▸ SOURCE MATERIAL:
++++++++++
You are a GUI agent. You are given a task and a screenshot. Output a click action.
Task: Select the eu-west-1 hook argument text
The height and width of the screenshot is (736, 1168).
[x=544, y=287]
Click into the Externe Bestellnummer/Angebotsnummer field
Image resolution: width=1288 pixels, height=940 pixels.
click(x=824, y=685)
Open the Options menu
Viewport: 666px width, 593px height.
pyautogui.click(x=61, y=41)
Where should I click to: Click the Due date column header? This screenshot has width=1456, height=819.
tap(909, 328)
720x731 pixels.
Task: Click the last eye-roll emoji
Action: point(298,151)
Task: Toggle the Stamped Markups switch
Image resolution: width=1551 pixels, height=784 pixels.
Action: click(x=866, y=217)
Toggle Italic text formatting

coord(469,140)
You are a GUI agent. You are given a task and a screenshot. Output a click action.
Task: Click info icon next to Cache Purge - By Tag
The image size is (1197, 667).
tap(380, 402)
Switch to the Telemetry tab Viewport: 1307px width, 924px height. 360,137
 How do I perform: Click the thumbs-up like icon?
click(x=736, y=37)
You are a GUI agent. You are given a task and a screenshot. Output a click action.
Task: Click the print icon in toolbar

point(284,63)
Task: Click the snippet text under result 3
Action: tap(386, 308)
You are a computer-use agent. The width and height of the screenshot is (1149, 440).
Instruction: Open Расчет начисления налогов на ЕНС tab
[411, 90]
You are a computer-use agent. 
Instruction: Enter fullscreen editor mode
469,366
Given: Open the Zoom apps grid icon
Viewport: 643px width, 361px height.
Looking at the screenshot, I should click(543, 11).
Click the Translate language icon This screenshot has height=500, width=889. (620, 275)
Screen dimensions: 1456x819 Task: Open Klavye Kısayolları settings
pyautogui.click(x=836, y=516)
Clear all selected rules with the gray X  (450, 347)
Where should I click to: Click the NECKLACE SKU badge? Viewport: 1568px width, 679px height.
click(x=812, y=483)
++++++++++
▸ EXERCISE DESCRIPTION: Retype every entry above, word for word.

▸ RESPONSE:
You are a GUI agent. You are given a task and a screenshot. Output a click action.
Task: Select the eu-west-1 hook argument text
The height and width of the screenshot is (736, 1168).
[x=544, y=287]
Click into the Externe Bestellnummer/Angebotsnummer field
Image resolution: width=1288 pixels, height=940 pixels.
click(x=824, y=685)
Open the Options menu
Viewport: 666px width, 593px height.
pyautogui.click(x=61, y=41)
Where should I click to: Click the Due date column header? This screenshot has width=1456, height=819.
tap(909, 328)
720x731 pixels.
Task: Click the last eye-roll emoji
Action: point(298,151)
Task: Toggle the Stamped Markups switch
Image resolution: width=1551 pixels, height=784 pixels.
Action: click(x=866, y=217)
Toggle Italic text formatting

coord(469,140)
You are a GUI agent. You are given a task and a screenshot. Output a click action.
Task: Click info icon next to Cache Purge - By Tag
The image size is (1197, 667).
tap(380, 402)
Switch to the Telemetry tab Viewport: 1307px width, 924px height. 360,137
 How do I perform: Click the thumbs-up like icon?
click(x=736, y=37)
You are a GUI agent. You are given a task and a screenshot. Output a click action.
Task: Click the print icon in toolbar

point(284,63)
Task: Click the snippet text under result 3
Action: tap(386, 308)
You are a computer-use agent. The width and height of the screenshot is (1149, 440).
Instruction: Open Расчет начисления налогов на ЕНС tab
[411, 90]
You are a computer-use agent. 
Instruction: Enter fullscreen editor mode
469,366
Given: Open the Zoom apps grid icon
Viewport: 643px width, 361px height.
Looking at the screenshot, I should click(543, 11).
Click the Translate language icon This screenshot has height=500, width=889. (620, 275)
Screen dimensions: 1456x819 Task: Open Klavye Kısayolları settings
pyautogui.click(x=836, y=516)
Clear all selected rules with the gray X  (450, 347)
Where should I click to: Click the NECKLACE SKU badge? Viewport: 1568px width, 679px height.
click(x=812, y=483)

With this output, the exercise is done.